With L.A. County’s Sand Fire nearing 100 percent containment, it’s time to reflect on Southern California’s crescive fire situation and what, if anything, can be done to mitigate it.
There was something different about the most recent blaze. Perhaps it was the way it painted the sky like a scene out of Apocalypse Now, but the Sand Fire near Santa Clarita just felt worse than other Southland fires in recent memory.
Size alone did not distinguish the Sand Fire. Although massive (nearly 40,000 acres burned), there have been larger ones in the past 15 years. What the Sand Fire is notable for its large size coupled with the close proximity to a large city. In fact, the Sand Fire is one of the largest blazes to erupt in such close proximity to a city in the past 15 years.
This is a phenomenon which is only growing, Ella Koeze notes in an article for FiveThirtyEight.

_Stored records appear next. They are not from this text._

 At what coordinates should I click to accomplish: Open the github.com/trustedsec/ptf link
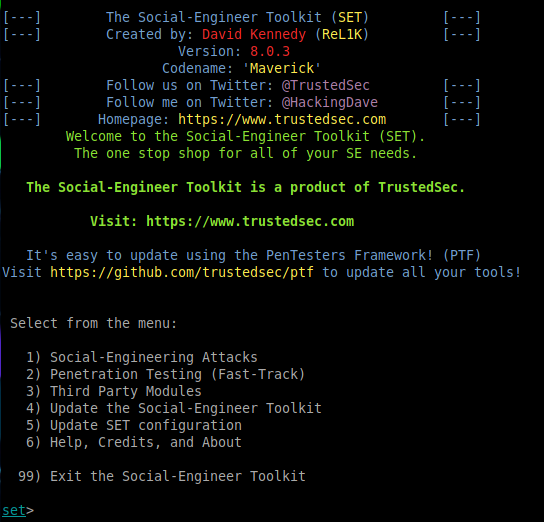pyautogui.click(x=182, y=273)
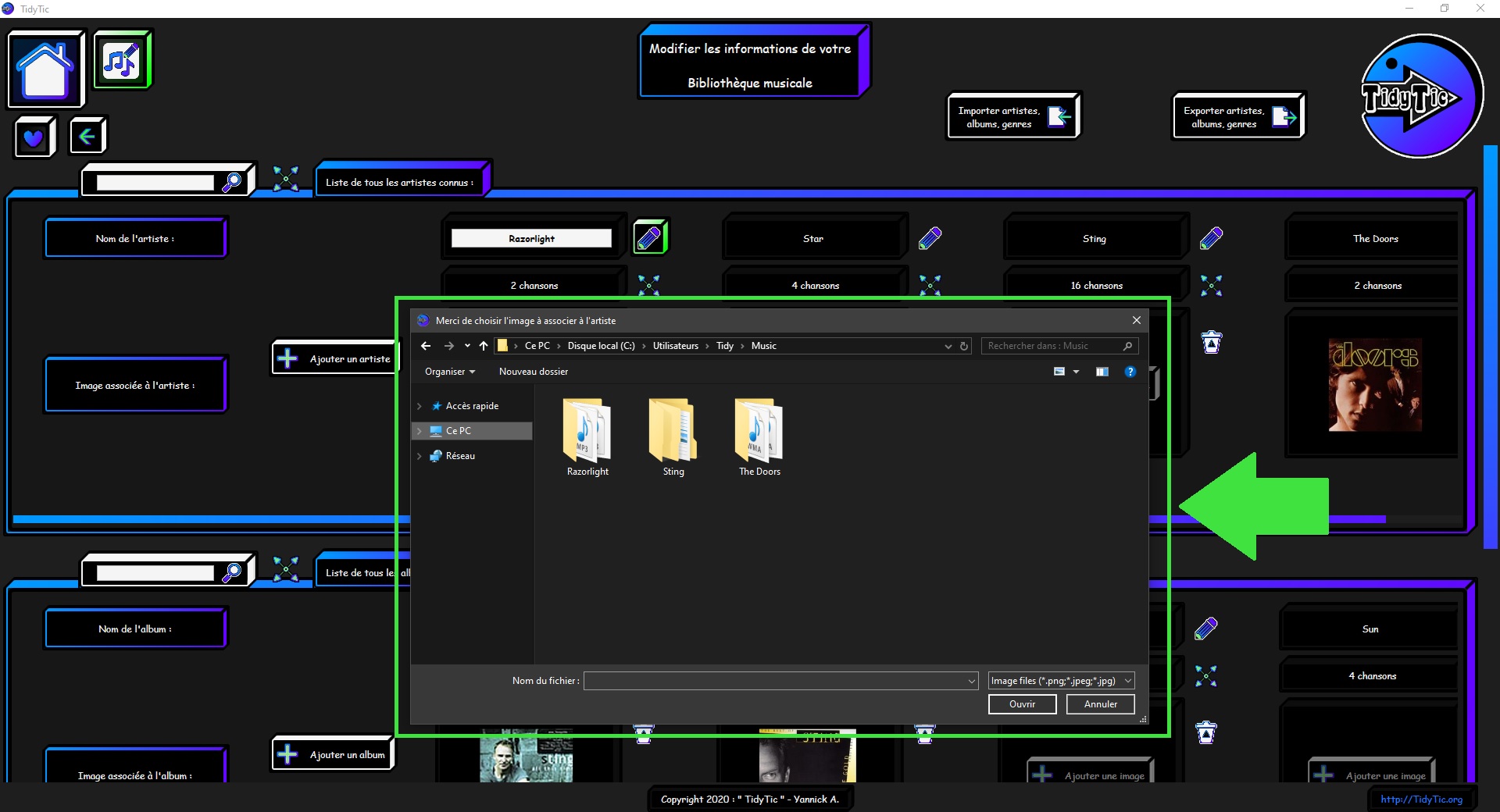Open the music note editor icon

point(121,60)
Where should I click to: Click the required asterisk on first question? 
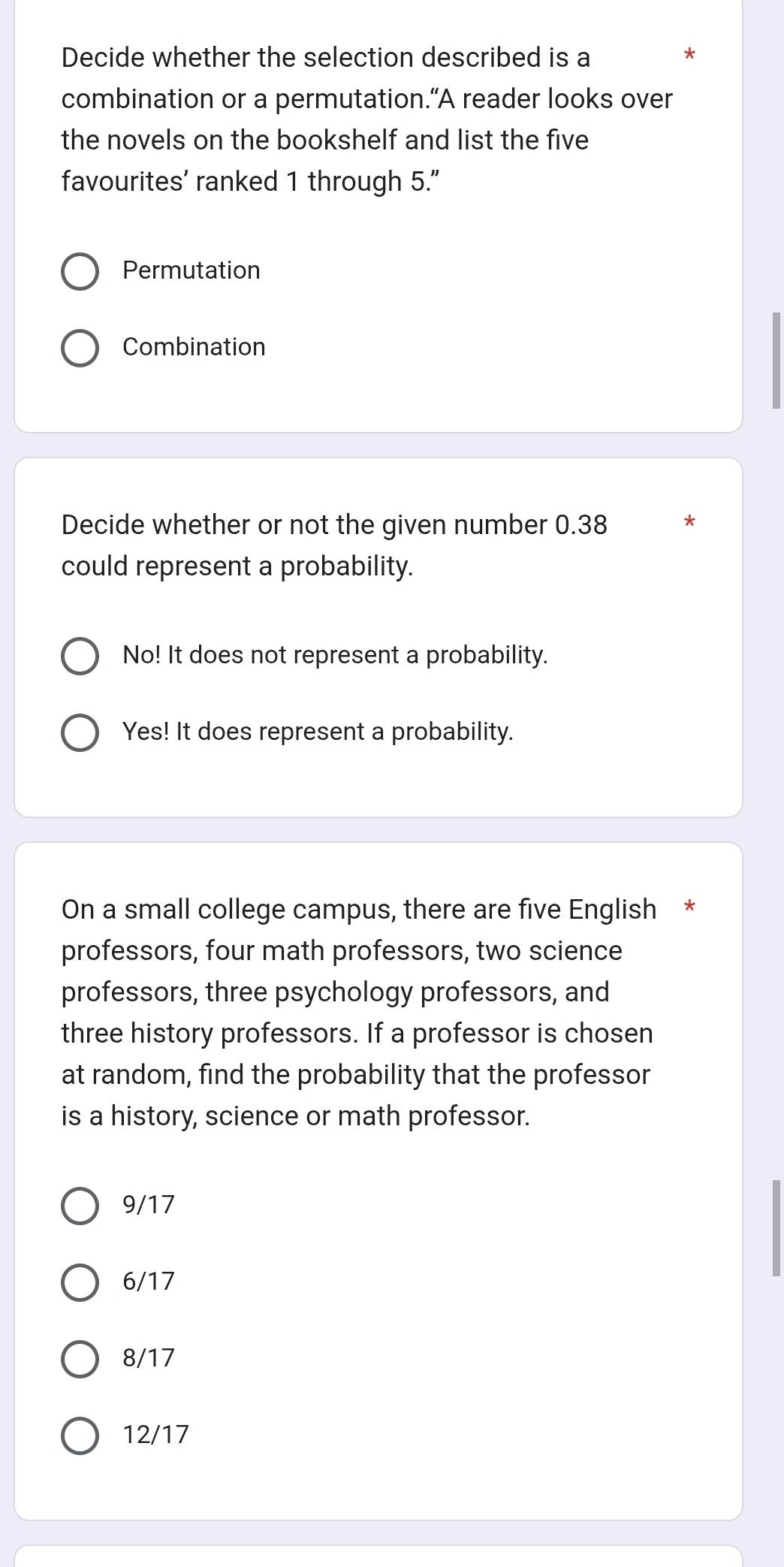pos(691,54)
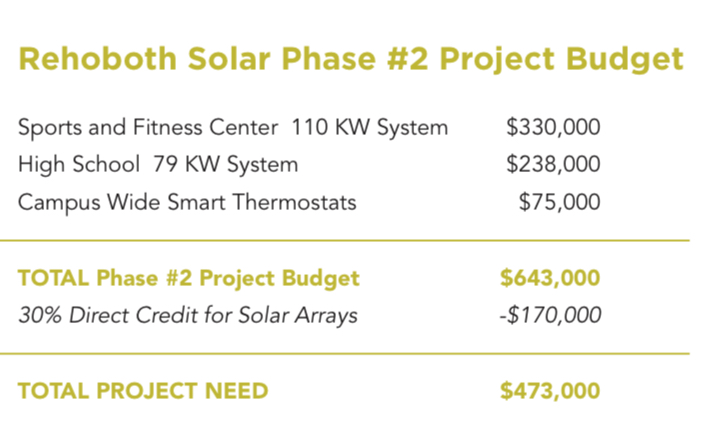Select "30% Direct Credit for Solar Arrays" text
Viewport: 712px width, 447px height.
(x=188, y=316)
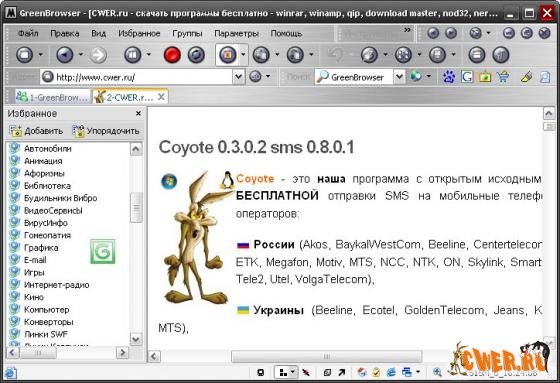Screen dimensions: 560x383
Task: Click the blue paw search icon
Action: click(449, 77)
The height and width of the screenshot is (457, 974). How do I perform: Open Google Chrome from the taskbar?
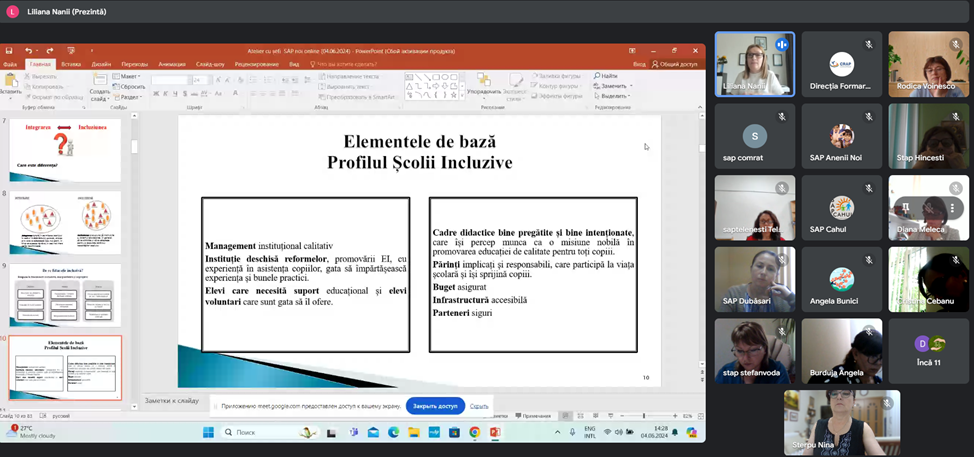[475, 432]
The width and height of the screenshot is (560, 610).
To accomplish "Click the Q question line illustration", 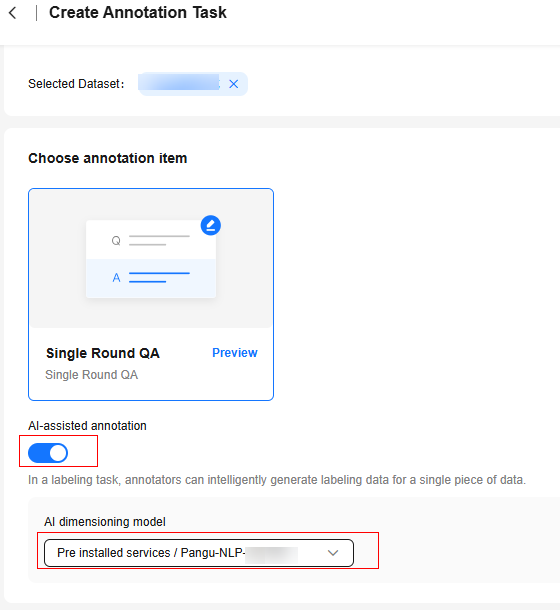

“Though the majority of the land scorched in the Sand fire is public and less developed, flames have also spilled into the ‘wildland-urban interface’ (or WUI), which is ‘where houses meet or intermingle with wildland vegetation,’ in the phrasing of the Forest Service,” she writes. These kinds of fires are more costly to fight, and the resources they consume means less funding for measures aimed at fire prevention.
They’re also growing in number. Koeze looks at U.S. Geological Survey data on the locations of fires for the past 15 years and a distinct pattern emerges: California’s cities are increasingly surrounded by flames.
You could probably already guess the reason. With most of Los Angeles County mired in a state of “exceptional drought,” the risk of fire is sky high. Add to that the large number of people living in these WUIs (one-third of California homes) and the impacts of climate change, and you’ve got a recipe for disaster.
Among the 16 U.S. cities with the most nearby fires between 2000 and 2015, 11 were in Southern California: Los Angeles; Santa Clarita; San Bernardino; Redlands; Lake Elsinore; San Diego; Roseville; Thousand Oaks; Palmdale; Moreno Valley; and Yucaipa. And the situation is only getting worse. According to Forest Service Chief Tom Tidwell, the fire season is 78 days longer today as a result of climate change.
Both residents and local governments have an important role to play to reduce the fire risk, Tidwell says. Homeowners should retrofit their homes with fire-resistant materials and allow for a “defensible space” that is free of brush or other ignition sources around the structure. Officials, meanwhile, can implement strict brush management policies and on-site inspection mechanisms to see that they’re enforced.
“The unfortunate thing,” said Headwaters Economics geographer Kimiko Barrett “is that awareness often comes after the fact.”